Al otro lado del viaducto se extiende una urbanización mucho más grande que Barcelona, aunque se encuentra aún en la primera fase de construcción. Serena del Mar –con 1.000 hectáreas de suelo– se anuncia como una nueva ciudad con su propio hospital privado –el más grande de Latinoamérica– y un complejo universitario. Es una promoción de la familia Haime, terratenientes multimillonarios, promotores de parte de Los Morros. La dirige Rafael del Castillo, el empresario cartagenero que, provisionalmente, formó parte del gobierno del presidente conservador Iván Duque tras su victoria en el 2018.
Serena del Mar se anuncia como una nueva ciudad con su propio hospital privado, el más grande de Latinoamérica
Un campo de golf diseñado por Robert Trent Jones y un canal entre la Ciénaga y el mar para yates y motos de agua completarán la oferta cultural de Serena del Mar, aunque pueden resultar problemáticos para la delicada ecología de los manglares caribeños donde la Ciénaga se está secando tras tanta construcción.
Colombia es el país de los desplazados. Más personas se han visto forzadas a abandonar sus hogares debido a la violencia y la guerra que en Siria. En los barrios populares del norte de Cartagena muchos vecinos proceden de zonas del conflicto.
La ciudad, además, es un caso extremo de gentrificación. “Se habla mucho de los desplazados por el conflicto, pero también hay vecinos que se ven obligados a dejar sus hogares por las nuevas construcciones y los macroproyectos. Estas edificaciones generan un movimiento de gente mayoritariamente afrocolombiana dentro de la ciudad” , explica Soledad Bermúdez Martínez, líder comunitaria de la organización ciudadana Funsarep en el barrio popular de Santa Rita. Por eso, aunque los grandes proyectos inmobiliarios se llevan a cabo en el norte, en términos de población “la ciudad crece hacia el sur”, dice.

> Datos proporcionados
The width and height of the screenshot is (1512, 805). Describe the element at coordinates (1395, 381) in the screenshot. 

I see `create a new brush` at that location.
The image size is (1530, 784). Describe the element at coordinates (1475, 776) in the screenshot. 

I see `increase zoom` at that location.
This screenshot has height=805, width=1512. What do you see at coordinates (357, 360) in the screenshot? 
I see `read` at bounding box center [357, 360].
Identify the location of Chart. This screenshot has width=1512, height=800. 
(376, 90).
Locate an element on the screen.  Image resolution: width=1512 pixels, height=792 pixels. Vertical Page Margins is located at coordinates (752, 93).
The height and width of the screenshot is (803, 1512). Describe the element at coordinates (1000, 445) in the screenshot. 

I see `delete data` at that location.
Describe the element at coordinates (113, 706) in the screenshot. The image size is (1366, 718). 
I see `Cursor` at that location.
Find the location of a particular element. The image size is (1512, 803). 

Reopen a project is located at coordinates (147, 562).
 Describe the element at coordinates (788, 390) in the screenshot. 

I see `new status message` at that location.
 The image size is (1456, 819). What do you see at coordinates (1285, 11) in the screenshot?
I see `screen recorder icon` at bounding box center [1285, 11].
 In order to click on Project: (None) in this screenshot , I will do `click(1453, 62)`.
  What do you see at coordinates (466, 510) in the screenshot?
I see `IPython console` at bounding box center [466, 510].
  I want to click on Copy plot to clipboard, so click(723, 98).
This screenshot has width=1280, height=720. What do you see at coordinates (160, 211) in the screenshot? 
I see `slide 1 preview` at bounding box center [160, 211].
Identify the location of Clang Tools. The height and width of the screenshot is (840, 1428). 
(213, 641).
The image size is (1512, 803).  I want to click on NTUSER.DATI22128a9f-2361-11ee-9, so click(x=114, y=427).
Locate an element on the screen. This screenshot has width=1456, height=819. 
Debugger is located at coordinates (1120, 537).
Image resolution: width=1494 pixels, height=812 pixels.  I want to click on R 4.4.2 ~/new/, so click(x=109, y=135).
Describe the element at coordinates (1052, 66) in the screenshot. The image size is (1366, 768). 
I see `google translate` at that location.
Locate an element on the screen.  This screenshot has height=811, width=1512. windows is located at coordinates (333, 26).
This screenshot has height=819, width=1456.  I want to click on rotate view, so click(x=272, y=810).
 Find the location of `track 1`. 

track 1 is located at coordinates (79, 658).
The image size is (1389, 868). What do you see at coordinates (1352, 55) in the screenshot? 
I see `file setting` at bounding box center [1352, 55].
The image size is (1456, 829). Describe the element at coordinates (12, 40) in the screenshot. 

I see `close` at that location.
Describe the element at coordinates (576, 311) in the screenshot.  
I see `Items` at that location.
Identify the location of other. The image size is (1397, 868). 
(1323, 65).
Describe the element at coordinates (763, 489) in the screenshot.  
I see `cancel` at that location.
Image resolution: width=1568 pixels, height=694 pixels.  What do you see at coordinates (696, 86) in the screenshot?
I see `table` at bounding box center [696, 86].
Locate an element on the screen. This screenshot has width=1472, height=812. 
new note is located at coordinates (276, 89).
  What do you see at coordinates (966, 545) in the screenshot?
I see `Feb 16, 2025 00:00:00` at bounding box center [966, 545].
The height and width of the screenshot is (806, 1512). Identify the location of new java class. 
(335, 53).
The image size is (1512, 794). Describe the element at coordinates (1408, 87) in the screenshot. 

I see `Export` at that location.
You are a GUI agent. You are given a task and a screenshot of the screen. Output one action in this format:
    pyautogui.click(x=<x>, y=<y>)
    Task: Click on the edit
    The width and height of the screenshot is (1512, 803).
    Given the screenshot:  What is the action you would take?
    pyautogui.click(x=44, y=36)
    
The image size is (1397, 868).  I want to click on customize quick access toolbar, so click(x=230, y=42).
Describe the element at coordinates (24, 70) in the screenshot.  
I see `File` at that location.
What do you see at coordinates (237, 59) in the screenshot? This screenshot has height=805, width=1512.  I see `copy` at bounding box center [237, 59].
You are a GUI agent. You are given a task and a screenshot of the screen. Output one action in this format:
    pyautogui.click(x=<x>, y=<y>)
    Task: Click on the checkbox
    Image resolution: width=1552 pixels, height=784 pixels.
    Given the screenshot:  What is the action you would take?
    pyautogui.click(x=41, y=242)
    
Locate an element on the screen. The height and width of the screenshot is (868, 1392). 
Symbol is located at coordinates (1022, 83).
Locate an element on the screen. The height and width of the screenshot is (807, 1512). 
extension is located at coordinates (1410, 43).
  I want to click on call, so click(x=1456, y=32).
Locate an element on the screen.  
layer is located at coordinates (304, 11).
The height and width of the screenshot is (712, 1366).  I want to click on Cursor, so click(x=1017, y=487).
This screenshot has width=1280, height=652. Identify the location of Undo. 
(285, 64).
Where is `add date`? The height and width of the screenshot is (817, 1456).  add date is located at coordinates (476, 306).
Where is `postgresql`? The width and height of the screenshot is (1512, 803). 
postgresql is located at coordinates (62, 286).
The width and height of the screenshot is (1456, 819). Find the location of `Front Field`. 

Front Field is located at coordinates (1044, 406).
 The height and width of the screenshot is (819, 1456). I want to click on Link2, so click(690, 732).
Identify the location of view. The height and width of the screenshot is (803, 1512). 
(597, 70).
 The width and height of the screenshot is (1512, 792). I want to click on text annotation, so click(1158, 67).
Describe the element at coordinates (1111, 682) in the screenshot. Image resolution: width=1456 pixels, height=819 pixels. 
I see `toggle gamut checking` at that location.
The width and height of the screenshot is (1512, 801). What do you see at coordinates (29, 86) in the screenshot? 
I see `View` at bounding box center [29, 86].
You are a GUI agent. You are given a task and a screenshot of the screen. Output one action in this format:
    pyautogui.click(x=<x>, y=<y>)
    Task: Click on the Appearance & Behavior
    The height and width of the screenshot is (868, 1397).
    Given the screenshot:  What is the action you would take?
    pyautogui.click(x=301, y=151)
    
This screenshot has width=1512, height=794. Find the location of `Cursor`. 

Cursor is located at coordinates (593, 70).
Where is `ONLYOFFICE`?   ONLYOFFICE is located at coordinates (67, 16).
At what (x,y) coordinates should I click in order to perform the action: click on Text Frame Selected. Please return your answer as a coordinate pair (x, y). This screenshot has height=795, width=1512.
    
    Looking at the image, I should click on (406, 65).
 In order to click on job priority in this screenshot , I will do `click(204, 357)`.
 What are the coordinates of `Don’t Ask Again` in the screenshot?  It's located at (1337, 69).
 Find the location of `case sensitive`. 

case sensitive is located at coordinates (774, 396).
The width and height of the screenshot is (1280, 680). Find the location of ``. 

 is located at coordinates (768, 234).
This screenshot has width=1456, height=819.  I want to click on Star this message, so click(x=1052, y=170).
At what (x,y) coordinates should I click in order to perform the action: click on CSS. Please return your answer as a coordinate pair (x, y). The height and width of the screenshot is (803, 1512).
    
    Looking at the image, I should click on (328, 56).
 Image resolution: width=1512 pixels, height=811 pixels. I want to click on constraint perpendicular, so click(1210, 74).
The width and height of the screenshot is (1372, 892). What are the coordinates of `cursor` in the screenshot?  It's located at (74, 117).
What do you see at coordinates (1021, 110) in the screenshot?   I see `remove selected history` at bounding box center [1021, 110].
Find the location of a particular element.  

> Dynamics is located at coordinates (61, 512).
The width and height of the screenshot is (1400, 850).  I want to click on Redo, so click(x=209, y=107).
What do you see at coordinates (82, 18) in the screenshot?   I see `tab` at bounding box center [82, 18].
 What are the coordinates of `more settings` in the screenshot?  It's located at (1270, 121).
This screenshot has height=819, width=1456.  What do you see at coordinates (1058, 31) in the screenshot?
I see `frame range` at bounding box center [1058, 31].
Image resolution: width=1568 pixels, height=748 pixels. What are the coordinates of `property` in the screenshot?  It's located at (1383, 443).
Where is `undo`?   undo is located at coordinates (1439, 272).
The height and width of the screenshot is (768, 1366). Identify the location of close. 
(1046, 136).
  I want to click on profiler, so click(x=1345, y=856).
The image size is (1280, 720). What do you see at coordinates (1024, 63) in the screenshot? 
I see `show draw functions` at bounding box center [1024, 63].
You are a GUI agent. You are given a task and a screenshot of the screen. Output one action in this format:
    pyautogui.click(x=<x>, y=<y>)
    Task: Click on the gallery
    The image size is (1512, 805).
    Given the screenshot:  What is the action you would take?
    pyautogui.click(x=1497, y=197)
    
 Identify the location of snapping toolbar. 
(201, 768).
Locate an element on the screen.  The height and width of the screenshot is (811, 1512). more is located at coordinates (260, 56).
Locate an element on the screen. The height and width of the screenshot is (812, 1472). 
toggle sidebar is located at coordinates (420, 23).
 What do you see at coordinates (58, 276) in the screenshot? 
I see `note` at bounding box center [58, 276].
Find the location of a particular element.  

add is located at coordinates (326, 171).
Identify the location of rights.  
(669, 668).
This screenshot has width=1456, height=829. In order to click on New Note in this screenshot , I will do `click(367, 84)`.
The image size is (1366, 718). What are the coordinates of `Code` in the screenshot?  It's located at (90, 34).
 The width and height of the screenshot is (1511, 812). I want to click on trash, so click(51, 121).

> Acciones requeridas
A. Transcribe sin cambios un fragmento del texto sobre Cartagena: empieza en las palabras "Colombia es el" y termina después de "zonas del conflicto.".
B. Según el texto sobre Cartagena, ¿quién dirige la urbanización Serena del Mar?
C. Prolonga el texto sobre Cartagena a partir de su última oración.
Los registros no tienen relación con el texto sobre Cartagena.

> Respuestas
A.
Colombia es el país de los desplazados. Más personas se han visto forzadas a abandonar sus hogares debido a la violencia y la guerra que en Siria. En los barrios populares del norte de Cartagena muchos vecinos proceden de zonas del conflicto.

B. Rafael del Castillo.

C.
Lo irónico es que los habitantes de La Boquilla y otras comunidades históricas que se encuentran en el nuevo frente del boom inmobiliario y del consiguiente desplazamiento vecinal lograron una victoria histórica en el 2012 que, según se esperaba, garantizaría su permanencia. En abril de ese año, el entonces presidente de EE.UU., Barack Obama, asistió a la Cumbre de las Américas. El presidente colombiano Juan Manuel Santos le invitó a que entregara a las comunidades afrocolombianas del Caribe los títulos de propiedad sobre las tierras de sus respectivas comunidades. Los vecinos, en su mayoría descendientes de esclavos, obtenían así, al menos en teoría, el usufructo de estas tierras.
Más personas se han visto forzadas a abandonar sus hogares debido a la violencia y la guerra que en Siria
“No lejos de aquí sus antepasados se compraban y se vendían”, anunció Obama. “La entrega del título de estas tierras (…) los hace nuevos propietarios y partícipes de la nueva Colombia”. La cantante Shakira acudió a la ceremonia.
“El título colectivo supuestamente nos blindó para que no pudieran seguir construyendo como antes. Pero resultó ser una parafernalia para impresionar a Obama”, dice Ortega. Los terrenos con títulos colectivos se han convertido en pequeños islotes en un mar de hoteles y apartamentos de lujo. Esto pese a que, por la lógica de los derechos históricos, toda la zona de Serena del Mar y Barcelona de Indias debería ser propiedad de las comunidades afrocolombianas.
Pese a ello, bajo el plan de ordenamiento territorial todo el suelo tiene que ser recalificado como urbano para facilitar las urbanizaciones y el turismo.
“Esto no es compatible con la titulación colectiva que requiere que sea suelo rural”, advierte Ortega. Si no se detienen, se calcula que los nuevos planes urbanísticos, que se basan en estrangular los espacios comunales para luego comprarlos a la baja, pueden “desplazar a 30.000 familias”.
Pero no es fácil convencer a los políticos para que defiendan los derechos de las comunidades afrocolombianas. La razón, como explica Ortega, es muy sencilla: “En Barcelona de Indias viven personas de la élite del país. Los más poderosos. Concejales, alcaldes, hasta el marido de la vicepresidenta tiene propiedad allí”.